Voordat Felix vertrekt, legt Bell uit wanneer hij de uitslag van zijn HIV-test moet krijgen en geeft hem een flesje met vier antibiotica pillen, die hij in één keer moet innemen. "Je vriendin neemt de hare vandaag en over een paar dagen is het allemaal weg," zegt de dokter geruststellend.
Bell heeft ongeveer 30 minuten met zijn patiënt doorgebracht. Als hij het proces had overhaast, had hij Felix geen raad kunnen geven over riskant seksueel gedrag of kunnen ontdekken dat zijn grootste zorg HIV was. Armstrong gelooft dat dit soort interactie enorme mogelijkheden biedt voor medische studenten om te leren -- en om patiënten van dienst te zijn.

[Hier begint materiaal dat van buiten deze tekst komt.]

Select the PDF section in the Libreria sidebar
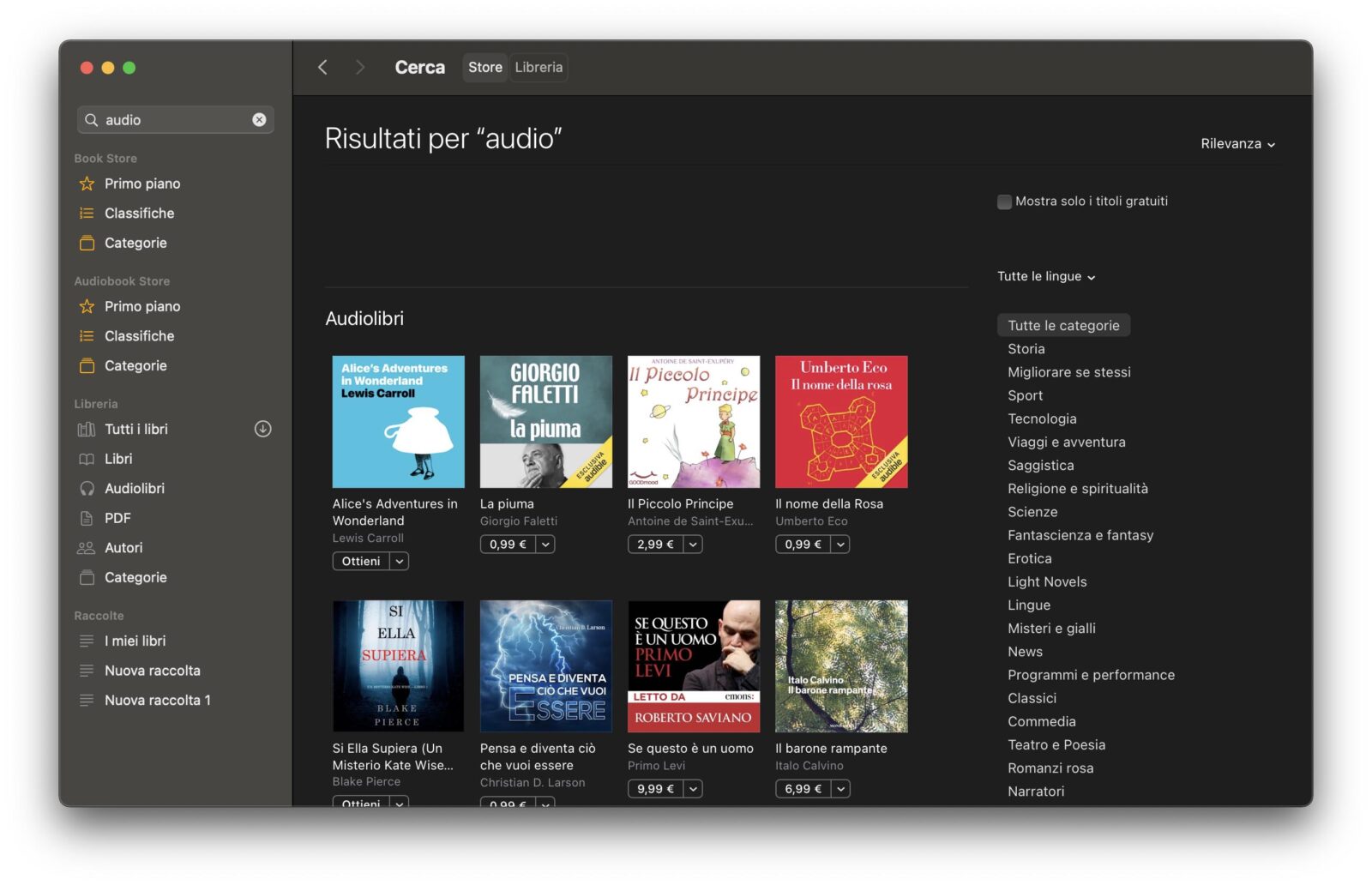Screen dimensions: 1372x885 tap(117, 518)
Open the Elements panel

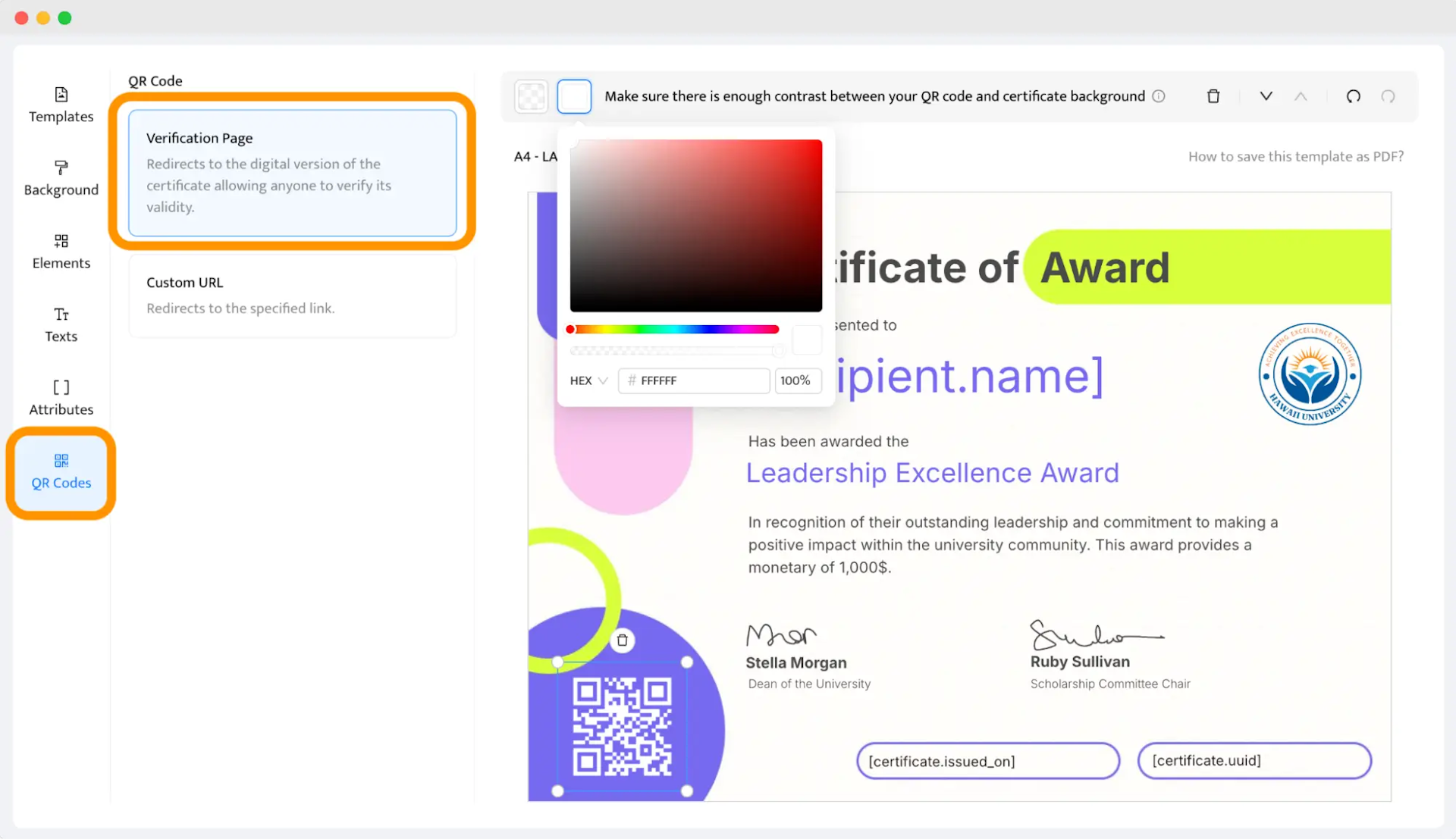(61, 251)
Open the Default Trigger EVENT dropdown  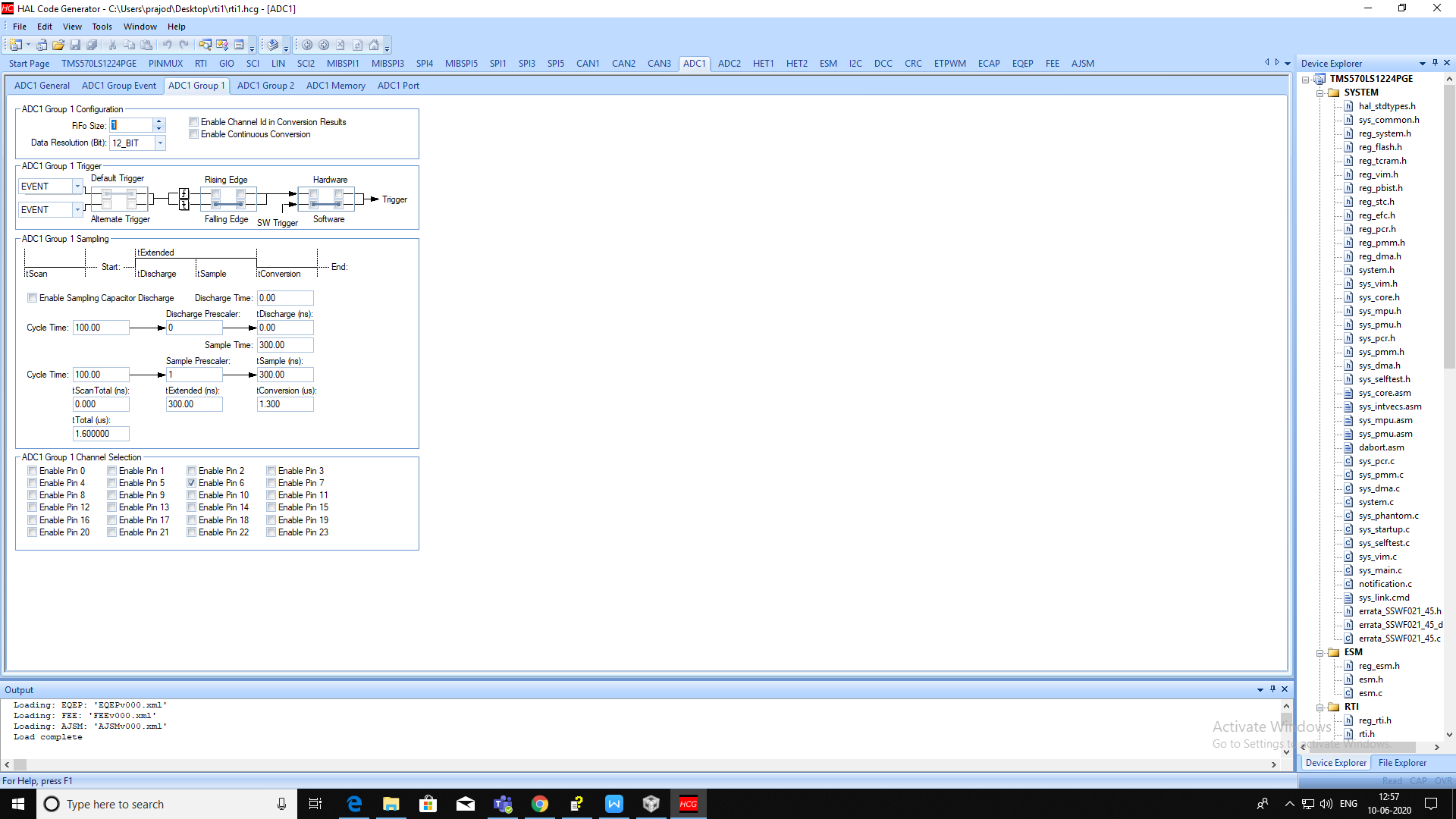[x=77, y=187]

Met dat doel rekruteert Bell afgestudeerde studenten volksgezondheid om folders en educatieve brochures te ontwikkelen, zoals de brochure "Talkin' to Your Girl about Sex & Health". Als gevolg van dit bereik zal de kliniek dit jaar 2.000 jonge mannen bedienen, tegen 1.200 ongeveer een jaar geleden. Patiënten betalen op een glijdende schaal. Armstrong wijst geen mensen af die niet kunnen betalen of geen verzekering hebben, dus geld is altijd krap.
Dat blijkt in de ontvangstruimte, waar Rodrigue al drie uur wacht om een dokter te zien. Hij zegt dat hij het niet erg vindt. "Ik doe dit voor mezelf - en voor haar", zegt hij over zijn vriendin, die hem vergezelt.
"Ik ben niet zenuwachtig voor het examen," gaat hij verder. "Als je niet goed voor jezelf zorgt, kan er van alles gebeuren. Ik weet het. Een van mijn zussen heeft HIV."
Rodrigue zegt dat de buurt een kliniek als deze nodig heeft. "Die jonge tieners, die zijn tegenwoordig wild," zegt hij, terwijl hij volwassener klinkt dan zijn leeftijd. "Veel jongens weten niet hoe effectief condooms zijn of dat pre-ejaculaat een meisje zwanger kan maken. Ze willen niet dom overkomen, dus stellen ze geen vragen."
Hij zegt dat hij blij is met de manier waarop het personeel hem behandelt. "Ik denk dat de mensen hier doortastend zijn, omgaan met jongens met allerlei houdingen."
Armstrong straalt bij het compliment. "Dit zijn jongens waar ik veel respect voor heb," zegt hij. "Het is belangrijk voor hen om te weten dat ze een medisch thuis hebben."